EspaceSolar Orbiter révèle les «feux de camp» du Soleil
Les images délivrées par la sonde euro-américaine sont les plus rapprochées jamais prises de l’astre. Elles montrent des éruptions miniatures qui expliquent un phénomène mystérieux.

Un feu de camp signalé par la flèche
La sonde euro-américaine Solar Orbiter a livré jeudi les images les plus rapprochées jamais prises du Soleil. Elle a dévoilé des éruptions miniatures appelées «feux de camp», qui pourraient expliquer le chauffage de la couronne solaire, un phénomène encore mystérieux.
La mission Solar Orbiter, collaboration avec l'Agence spatiale européenne (ESA) et la Nasa, s’est élancée le 10 février en direction du Soleil. À son bord dix instruments dont six télescopes d’observation confèrent au véhicule spatial une capacité unique à prendre des images de la surface solaire.
«Jamais le Soleil n’avait été pris d’aussi près!» s’est félicitée auprès de l’AFP Anne Pacros, responsable mission et charge utile. À 77 millions de kilomètres de l’astre (environ la moitié de la distance Terre-Soleil), les premières images rapprochées ont mis en évidence un phénomène nouveau: des «feux de camp», mini-éruptions solaires omniprésentes proches de la surface, a détaillé l’ESA lors d’une conférence de presse.
Éruptions en miniature
Ces «feux de camp», qui n’étaient jusqu’ici pas visibles en détail, «sont petits comparés aux éruptions solaires géantes que nous pouvons observer depuis la Terre, des millions ou des milliards de fois plus petits», a expliqué David Berghmans de l’Observatoire royal de Belgique, investigateur principal de l’instrument de télédétection «Extreme Ultraviolet Imager» (EUI), qui a pris des images dans le rayonnement ultraviolet extrême.
«Le Soleil semble peut-être calme à première vue, mais quand nous regardons en détail nous pouvons voir ces éruptions miniatures partout où nous regardons», a-t-il ajouté.
Les scientifiques ignorent encore si ces «feux de camp» sont une simple version miniature des grosses éruptions, ou le résultat de mécanismes différents. Mais des théories affirment déjà qu’ils «pourraient contribuer au chauffage de la couronne solaire», phénomène jusqu’ici inexpliqué, explique l’ESA.
La couronne solaire, la couche la plus extrême de l’atmosphère du Soleil qui s’étend sur des millions de kilomètres dans l’espace, dépasse en effet le million de degrés alors que la surface du Soleil atteint «seulement» 5500 degrés: cet écart gigantesque défie les lois de la nature, qui voudraient que plus on s’éloigne d’une source de chaleur, plus la température baisse. Comprendre ces mécanismes est considéré comme le «Graal» de la physique solaire, souligne l’ESA.

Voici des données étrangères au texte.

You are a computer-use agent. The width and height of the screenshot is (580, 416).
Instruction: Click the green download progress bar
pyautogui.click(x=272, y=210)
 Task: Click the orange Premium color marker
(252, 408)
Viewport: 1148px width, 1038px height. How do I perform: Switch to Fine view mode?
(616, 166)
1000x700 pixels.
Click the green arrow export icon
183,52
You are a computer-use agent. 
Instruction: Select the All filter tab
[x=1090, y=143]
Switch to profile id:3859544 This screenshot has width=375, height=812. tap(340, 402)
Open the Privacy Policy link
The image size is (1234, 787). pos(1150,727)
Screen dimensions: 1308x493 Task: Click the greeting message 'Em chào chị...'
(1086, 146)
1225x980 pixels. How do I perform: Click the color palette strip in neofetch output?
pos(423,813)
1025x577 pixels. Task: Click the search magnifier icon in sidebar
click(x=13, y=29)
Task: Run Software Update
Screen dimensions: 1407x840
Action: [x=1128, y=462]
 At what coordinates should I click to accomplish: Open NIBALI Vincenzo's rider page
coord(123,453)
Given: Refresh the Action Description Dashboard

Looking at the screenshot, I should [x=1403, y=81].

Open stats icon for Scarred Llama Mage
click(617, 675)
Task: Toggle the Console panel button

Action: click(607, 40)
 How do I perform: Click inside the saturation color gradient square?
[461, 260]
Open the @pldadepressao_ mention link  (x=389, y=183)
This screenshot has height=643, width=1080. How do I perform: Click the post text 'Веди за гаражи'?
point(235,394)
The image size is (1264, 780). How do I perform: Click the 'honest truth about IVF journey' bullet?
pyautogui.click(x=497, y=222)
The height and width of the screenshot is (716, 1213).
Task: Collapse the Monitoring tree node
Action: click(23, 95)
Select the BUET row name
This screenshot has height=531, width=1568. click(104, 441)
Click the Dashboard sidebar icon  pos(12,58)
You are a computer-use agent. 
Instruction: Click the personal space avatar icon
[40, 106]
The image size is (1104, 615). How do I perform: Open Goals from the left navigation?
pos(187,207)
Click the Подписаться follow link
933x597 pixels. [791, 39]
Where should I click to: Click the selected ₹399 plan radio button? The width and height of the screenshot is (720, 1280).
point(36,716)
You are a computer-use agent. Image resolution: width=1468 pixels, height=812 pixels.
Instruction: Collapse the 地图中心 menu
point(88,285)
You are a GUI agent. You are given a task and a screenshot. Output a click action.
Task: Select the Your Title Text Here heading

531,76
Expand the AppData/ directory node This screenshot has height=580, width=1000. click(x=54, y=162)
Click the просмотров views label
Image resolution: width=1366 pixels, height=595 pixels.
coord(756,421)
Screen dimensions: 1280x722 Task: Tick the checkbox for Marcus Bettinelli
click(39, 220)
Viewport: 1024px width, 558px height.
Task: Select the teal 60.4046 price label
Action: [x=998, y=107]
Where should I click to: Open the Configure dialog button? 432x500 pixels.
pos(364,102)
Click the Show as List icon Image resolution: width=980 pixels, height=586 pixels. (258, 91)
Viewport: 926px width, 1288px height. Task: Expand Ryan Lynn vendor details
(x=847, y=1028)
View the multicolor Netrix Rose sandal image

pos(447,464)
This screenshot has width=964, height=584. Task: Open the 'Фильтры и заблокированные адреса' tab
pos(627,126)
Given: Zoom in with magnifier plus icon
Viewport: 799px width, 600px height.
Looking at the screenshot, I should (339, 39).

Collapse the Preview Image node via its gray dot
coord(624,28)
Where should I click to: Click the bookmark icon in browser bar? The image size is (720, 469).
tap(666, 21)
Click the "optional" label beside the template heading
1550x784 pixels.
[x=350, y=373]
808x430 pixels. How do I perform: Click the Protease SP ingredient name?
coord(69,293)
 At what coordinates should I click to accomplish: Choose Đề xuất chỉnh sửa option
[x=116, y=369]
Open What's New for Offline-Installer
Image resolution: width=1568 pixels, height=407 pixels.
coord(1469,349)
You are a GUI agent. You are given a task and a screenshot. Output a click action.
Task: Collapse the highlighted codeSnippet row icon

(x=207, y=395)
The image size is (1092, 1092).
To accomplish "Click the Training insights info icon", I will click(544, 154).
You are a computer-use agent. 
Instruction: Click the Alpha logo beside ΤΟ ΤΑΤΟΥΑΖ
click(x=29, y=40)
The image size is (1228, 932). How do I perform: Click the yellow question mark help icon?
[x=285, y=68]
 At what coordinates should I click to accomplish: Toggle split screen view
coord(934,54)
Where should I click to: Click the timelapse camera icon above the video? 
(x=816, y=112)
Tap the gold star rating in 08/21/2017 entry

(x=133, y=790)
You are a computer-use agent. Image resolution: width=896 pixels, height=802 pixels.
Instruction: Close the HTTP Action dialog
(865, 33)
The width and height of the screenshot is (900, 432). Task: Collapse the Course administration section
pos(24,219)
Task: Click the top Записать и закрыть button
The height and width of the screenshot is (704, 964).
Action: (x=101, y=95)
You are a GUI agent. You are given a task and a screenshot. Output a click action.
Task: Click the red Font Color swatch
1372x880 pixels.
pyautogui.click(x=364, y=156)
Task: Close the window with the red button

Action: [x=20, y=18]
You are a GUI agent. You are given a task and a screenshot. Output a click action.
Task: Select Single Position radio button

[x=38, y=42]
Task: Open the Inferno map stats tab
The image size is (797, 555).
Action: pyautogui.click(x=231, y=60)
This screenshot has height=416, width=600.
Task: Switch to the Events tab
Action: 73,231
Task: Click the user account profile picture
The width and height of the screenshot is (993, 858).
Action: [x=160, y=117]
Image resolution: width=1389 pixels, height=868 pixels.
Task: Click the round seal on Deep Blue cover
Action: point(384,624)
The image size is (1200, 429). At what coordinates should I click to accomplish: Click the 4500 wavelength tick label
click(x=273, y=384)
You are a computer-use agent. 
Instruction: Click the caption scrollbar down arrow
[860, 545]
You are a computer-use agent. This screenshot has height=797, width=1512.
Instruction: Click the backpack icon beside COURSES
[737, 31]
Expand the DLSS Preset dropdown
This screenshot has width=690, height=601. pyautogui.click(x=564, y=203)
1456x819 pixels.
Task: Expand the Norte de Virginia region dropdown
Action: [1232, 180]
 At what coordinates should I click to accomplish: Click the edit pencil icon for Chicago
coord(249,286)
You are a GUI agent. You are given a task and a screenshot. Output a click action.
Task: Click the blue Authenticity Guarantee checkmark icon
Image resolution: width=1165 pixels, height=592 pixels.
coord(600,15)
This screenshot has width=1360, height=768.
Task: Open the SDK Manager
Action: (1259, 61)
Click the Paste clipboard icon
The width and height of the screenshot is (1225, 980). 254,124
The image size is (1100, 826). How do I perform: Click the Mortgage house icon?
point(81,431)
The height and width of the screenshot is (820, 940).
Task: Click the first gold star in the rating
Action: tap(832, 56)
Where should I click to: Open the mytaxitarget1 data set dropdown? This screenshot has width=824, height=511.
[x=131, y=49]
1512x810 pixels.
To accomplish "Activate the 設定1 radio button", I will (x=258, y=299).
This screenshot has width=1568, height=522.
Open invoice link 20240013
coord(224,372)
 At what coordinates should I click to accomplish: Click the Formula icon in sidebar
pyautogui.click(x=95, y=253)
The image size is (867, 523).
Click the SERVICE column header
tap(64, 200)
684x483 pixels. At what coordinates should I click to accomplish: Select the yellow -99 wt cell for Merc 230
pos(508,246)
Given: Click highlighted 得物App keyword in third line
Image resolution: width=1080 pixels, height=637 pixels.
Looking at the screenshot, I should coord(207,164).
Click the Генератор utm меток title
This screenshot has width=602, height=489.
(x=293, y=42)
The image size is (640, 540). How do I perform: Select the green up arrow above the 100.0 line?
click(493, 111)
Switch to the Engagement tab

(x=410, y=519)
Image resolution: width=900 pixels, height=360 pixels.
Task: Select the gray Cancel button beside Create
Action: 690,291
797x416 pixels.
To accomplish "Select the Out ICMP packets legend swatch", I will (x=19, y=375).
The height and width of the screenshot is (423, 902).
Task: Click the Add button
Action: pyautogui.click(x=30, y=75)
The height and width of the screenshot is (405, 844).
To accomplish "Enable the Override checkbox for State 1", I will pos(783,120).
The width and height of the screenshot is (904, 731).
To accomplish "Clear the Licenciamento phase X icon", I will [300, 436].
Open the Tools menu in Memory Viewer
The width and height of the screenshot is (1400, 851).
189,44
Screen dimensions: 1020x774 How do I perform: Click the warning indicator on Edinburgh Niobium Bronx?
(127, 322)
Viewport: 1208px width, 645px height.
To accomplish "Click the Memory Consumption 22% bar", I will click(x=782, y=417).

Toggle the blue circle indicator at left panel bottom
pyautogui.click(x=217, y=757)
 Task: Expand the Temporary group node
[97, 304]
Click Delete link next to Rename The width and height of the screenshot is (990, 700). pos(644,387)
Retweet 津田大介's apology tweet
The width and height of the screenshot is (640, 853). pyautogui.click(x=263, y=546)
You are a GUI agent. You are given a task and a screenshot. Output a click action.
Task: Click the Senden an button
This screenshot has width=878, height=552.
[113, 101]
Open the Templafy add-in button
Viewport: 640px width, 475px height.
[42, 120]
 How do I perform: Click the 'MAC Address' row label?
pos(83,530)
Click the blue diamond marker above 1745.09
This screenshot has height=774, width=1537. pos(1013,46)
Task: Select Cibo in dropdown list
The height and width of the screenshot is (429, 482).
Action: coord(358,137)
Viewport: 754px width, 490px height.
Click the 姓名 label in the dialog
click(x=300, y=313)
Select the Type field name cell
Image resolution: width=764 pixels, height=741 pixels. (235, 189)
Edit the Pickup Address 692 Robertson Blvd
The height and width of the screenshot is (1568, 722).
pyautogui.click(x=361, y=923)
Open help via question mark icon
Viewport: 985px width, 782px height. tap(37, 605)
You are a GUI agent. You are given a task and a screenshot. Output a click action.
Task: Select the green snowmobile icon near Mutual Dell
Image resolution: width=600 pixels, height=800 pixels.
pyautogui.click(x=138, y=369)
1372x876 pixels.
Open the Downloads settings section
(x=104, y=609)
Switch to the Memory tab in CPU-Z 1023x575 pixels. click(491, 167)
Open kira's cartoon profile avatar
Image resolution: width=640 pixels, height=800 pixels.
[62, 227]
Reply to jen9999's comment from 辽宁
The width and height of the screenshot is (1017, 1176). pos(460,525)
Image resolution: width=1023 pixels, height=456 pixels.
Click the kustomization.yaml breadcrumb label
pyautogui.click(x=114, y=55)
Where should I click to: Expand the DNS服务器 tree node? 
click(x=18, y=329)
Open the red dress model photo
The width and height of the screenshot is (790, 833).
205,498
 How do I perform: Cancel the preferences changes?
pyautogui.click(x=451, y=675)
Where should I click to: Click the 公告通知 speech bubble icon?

Une large participation suisse
Installé à bord de «Solar Orbiter», le télescope à rayons X STIX a été réalisé par des entreprises et instituts de recherche suisses, en collaboration avec des partenaires de Pologne, France, République tchèque, Allemagne, Autriche, Irlande et Italie. La Haute école spécialisée du Nord-ouest de la Suisse (FHNW) chapeaute le projet.
En Suisse, l'Université de Berne et l'Institut Paul Scherrer figurent parmi ces contributeurs, de même qu'une quinzaine d'entreprises, dont deux romandes: Almatech SA, à Lausanne, et Niklaus SA, à Meyrin (GE). La FHNW, à Windisch (AG), est responsable du développement, de la construction, de l’exploitation et de l’évaluation scientifique de STIX, sous la direction du professeur Säm Krucker.
STIX (Spectrometer Telescope for Imaging X-rays) enregistrera non seulement des images, mais aussi des spectres de rayons X émis par le Soleil. Ces données fourniront des informations sur les états physiques et les processus qui se manifestent lors d’éruptions solaires.
Deux autres instruments
Outre STIX, la Suisse participe à deux autres instruments présents sur la sonde – EUI (Extreme Ultraviolet Image) et SPICE (Spectral Imaging of the Coronal Environment) – sous la houlette de l'observatoire PMOD/WRC à Davos (GR). Cette institution de rang mondial est spécialisée dans l'étude du Soleil.
L'instrument EUI doit livrer des séquences d'images des différentes couches atmosphériques du Soleil. Il compte trois télescopes avec des caméras à ultra-violets.
SPICE, également dans l'ultra-violet, vise à caractériser les propriétés plasmatiques de la couronne solaire. Le but est d'identifier des signatures dans la composition des vents solaires en relation avec leurs régions d'origine à la surface de l'astre.